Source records
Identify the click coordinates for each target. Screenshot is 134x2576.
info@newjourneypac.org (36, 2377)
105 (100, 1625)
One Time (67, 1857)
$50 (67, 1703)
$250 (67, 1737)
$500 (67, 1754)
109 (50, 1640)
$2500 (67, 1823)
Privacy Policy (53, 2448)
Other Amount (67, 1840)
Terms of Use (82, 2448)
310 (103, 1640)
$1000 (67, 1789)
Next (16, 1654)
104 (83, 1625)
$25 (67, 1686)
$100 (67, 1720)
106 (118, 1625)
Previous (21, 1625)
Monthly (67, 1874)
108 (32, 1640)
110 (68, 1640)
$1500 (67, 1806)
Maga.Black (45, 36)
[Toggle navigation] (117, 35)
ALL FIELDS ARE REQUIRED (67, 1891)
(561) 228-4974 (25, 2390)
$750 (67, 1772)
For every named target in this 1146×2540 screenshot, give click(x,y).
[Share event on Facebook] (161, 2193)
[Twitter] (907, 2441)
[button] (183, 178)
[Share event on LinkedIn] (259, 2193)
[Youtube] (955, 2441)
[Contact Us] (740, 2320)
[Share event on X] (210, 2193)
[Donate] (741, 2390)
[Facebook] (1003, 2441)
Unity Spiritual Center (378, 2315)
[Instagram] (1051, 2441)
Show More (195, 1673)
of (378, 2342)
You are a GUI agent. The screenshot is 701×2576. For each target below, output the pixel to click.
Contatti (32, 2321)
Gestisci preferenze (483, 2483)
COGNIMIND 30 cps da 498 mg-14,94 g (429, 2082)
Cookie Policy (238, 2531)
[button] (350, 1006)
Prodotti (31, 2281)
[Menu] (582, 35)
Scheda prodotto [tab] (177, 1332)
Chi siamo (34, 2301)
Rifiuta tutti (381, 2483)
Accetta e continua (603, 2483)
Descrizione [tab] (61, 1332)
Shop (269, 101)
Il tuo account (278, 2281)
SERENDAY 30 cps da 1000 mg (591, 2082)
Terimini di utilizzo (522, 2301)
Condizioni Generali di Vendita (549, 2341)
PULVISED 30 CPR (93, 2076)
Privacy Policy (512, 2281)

● Exercise brief
Render every line of the source records above as a Markdown table with two columns, No. and Line, one row per line. Leave out blank lines.

● Full output
| No. | Line |
|---|---|
| 1 | Identify the click coordinates for each target. Screenshot is 134x2576. |
| 2 | info@newjourneypac.org (36, 2377) |
| 3 | 105 (100, 1625) |
| 4 | One Time (67, 1857) |
| 5 | $50 (67, 1703) |
| 6 | $250 (67, 1737) |
| 7 | $500 (67, 1754) |
| 8 | 109 (50, 1640) |
| 9 | $2500 (67, 1823) |
| 10 | Privacy Policy (53, 2448) |
| 11 | Other Amount (67, 1840) |
| 12 | Terms of Use (82, 2448) |
| 13 | 310 (103, 1640) |
| 14 | $1000 (67, 1789) |
| 15 | Next (16, 1654) |
| 16 | 104 (83, 1625) |
| 17 | $25 (67, 1686) |
| 18 | $100 (67, 1720) |
| 19 | 106 (118, 1625) |
| 20 | Previous (21, 1625) |
| 21 | Monthly (67, 1874) |
| 22 | 108 (32, 1640) |
| 23 | 110 (68, 1640) |
| 24 | $1500 (67, 1806) |
| 25 | Maga.Black (45, 36) |
| 26 | [Toggle navigation] (117, 35) |
| 27 | ALL FIELDS ARE REQUIRED (67, 1891) |
| 28 | (561) 228-4974 (25, 2390) |
| 29 | $750 (67, 1772) |
| 30 | For every named target in this 1146×2540 screenshot, give click(x,y). |
| 31 | [Share event on Facebook] (161, 2193) |
| 32 | [Twitter] (907, 2441) |
| 33 | [button] (183, 178) |
| 34 | [Share event on LinkedIn] (259, 2193) |
| 35 | [Youtube] (955, 2441) |
| 36 | [Contact Us] (740, 2320) |
| 37 | [Share event on X] (210, 2193) |
| 38 | [Donate] (741, 2390) |
| 39 | [Facebook] (1003, 2441) |
| 40 | Unity Spiritual Center (378, 2315) |
| 41 | [Instagram] (1051, 2441) |
| 42 | Show More (195, 1673) |
| 43 | of (378, 2342) |
| 44 | You are a GUI agent. The screenshot is 701×2576. For each target below, output the pixel to click. |
| 45 | Contatti (32, 2321) |
| 46 | Gestisci preferenze (483, 2483) |
| 47 | COGNIMIND 30 cps da 498 mg-14,94 g (429, 2082) |
| 48 | Cookie Policy (238, 2531) |
| 49 | [button] (350, 1006) |
| 50 | Prodotti (31, 2281) |
| 51 | [Menu] (582, 35) |
| 52 | Scheda prodotto [tab] (177, 1332) |
| 53 | Chi siamo (34, 2301) |
| 54 | Rifiuta tutti (381, 2483) |
| 55 | Accetta e continua (603, 2483) |
| 56 | Descrizione [tab] (61, 1332) |
| 57 | Shop (269, 101) |
| 58 | Il tuo account (278, 2281) |
| 59 | SERENDAY 30 cps da 1000 mg (591, 2082) |
| 60 | Terimini di utilizzo (522, 2301) |
| 61 | Condizioni Generali di Vendita (549, 2341) |
| 62 | PULVISED 30 CPR (93, 2076) |
| 63 | Privacy Policy (512, 2281) |